Over the past month an interesting modeling challenge surfaced on a large project at my workplace. Actually, it’s more of a let’s-not-model challenge. Our Business Intelligence team asked that we load a legacy flat file to a UDB database. This request was definitely out of the norm at our shop. Legacy data is regularly modeled, transformed and loaded into our data warehouse. An important step in this process is modeling the data with an enterprise view.
As you can imagine, eyebrows were raised in the Database Management and Data Architecture camps. The battle lines were drawn. I know that I have seen similar maneuvers over my 20+ years of data management experience. Let’s see… Here is what you usually hear, “We need this data quick and have no time to model in the project plan.” or “Only a few people will use this, and it’s only temporary.”

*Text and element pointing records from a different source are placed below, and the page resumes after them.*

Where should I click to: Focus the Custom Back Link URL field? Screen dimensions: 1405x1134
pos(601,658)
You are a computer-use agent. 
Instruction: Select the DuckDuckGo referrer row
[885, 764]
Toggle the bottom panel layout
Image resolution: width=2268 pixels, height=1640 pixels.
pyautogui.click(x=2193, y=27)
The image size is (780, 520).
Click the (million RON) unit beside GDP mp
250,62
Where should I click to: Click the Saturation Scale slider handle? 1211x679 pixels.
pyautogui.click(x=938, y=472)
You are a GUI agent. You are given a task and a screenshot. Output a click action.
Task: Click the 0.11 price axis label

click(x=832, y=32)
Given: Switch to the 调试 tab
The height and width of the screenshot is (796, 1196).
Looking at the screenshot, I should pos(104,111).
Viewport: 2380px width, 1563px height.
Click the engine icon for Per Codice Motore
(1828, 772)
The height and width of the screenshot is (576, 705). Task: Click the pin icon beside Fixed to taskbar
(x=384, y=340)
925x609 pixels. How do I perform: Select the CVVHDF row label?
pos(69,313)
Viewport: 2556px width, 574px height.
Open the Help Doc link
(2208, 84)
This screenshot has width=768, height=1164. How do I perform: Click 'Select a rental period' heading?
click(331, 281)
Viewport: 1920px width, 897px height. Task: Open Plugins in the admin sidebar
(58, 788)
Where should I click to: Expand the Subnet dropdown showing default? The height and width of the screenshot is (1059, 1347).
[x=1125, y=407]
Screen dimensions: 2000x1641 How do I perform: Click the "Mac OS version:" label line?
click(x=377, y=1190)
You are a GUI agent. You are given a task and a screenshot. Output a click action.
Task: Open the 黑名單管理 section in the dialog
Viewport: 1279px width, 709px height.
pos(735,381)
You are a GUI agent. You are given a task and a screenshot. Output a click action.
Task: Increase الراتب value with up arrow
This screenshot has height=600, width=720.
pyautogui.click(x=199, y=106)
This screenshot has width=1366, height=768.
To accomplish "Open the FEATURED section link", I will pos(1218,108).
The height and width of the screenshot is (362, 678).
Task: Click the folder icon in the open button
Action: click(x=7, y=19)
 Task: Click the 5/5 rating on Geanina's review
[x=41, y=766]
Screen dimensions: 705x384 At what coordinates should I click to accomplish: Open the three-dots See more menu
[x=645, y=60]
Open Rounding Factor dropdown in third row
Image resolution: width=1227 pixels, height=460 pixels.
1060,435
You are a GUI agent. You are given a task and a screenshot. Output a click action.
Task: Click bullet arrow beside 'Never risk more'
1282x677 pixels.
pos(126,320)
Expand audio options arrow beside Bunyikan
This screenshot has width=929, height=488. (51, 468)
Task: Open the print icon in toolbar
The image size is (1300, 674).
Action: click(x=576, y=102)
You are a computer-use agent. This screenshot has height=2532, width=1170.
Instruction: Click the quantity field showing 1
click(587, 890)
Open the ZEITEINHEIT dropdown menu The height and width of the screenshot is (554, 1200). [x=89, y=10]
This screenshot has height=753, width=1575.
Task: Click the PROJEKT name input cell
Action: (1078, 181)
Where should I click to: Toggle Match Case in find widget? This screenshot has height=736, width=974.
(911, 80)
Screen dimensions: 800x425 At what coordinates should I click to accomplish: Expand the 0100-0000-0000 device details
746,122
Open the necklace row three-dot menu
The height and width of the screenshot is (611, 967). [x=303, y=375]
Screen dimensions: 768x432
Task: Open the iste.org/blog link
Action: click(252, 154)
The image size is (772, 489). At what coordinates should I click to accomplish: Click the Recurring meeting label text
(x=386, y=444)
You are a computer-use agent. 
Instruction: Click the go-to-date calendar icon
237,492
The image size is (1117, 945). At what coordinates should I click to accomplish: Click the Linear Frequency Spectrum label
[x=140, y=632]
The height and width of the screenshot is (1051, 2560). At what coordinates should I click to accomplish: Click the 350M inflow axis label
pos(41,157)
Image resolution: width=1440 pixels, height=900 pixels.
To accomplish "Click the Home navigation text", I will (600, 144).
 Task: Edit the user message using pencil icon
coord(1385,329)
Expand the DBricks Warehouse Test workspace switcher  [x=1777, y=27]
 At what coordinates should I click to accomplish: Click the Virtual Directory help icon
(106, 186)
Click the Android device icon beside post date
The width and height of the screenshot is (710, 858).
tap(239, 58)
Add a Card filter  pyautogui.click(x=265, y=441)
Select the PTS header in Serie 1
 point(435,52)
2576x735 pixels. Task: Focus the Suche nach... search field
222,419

What I discovered over the past few weeks of meetings was that sometimes something that is wrong can indeed be right. People that know me will say that I am not the typical data cop. My approach is more like that of an arbitrator or counselor. I would rather hear out the pro’s and con’s and make my design decision based on the evidence at-hand. I must admit I went into this process with the preconceived notion that “no way in hell would we be doing this” attitude.
So, what was the fate of this piece of legacy data? We did model it as a single entity mirroring the flat file structure. We did apply several of our standards to the design. The data was profiled. Domains were applied when known, class words assigned, and if a column existed in our databases, the modeled column was given the same name. Unknown data was given a “text” class word. Metadata was enhanced through UDPs that allowed us to link the database column to the legacy file, field and datatype. Descriptions prominently reflected that the data was sequestered with limited use within the enterprise.
Perhaps the most important decision made during this process was establishing the data governance of the table. It will exist for a limited time after which it will be deleted. Columns can not be exposed on production reports and displays. Columns can not be used in production computations and formulas. ETL and end user reporting standards reflect the limited, non-production use of the data and treating it as sequestered.
The primary business users of this data perform analytics for the corporation. They made a sound case that they needed to spend a few months analyzing and mining the data in the file to determine its value in an analytical environment. They are using analytical tools and processes; something that would have been nearly impossible with a flat file structure. I think this design effort is a good example of aligning IT with the business. The team came up with a viable solution to facilitate this analysis while maintaining the integrity of the enterprise’s data design.
Looking ahead, the agreed upon approach is to model data elements “discovered” to be of good quality and having analytical value to the enterprise into appropriate entities within the data warehouse. The moral of this story is that sometimes the wrong thing to do becomes the right thing to do. As data professionals, we need to “stick to our guns” to safeguard the soundness of our database designs. At the same time, we need to open ourselves up to exceptional conditions that benefit the enterprise as a whole. For this to be successful, we need to implement data governance that can flex some at the same time it governs with sound principles and standards.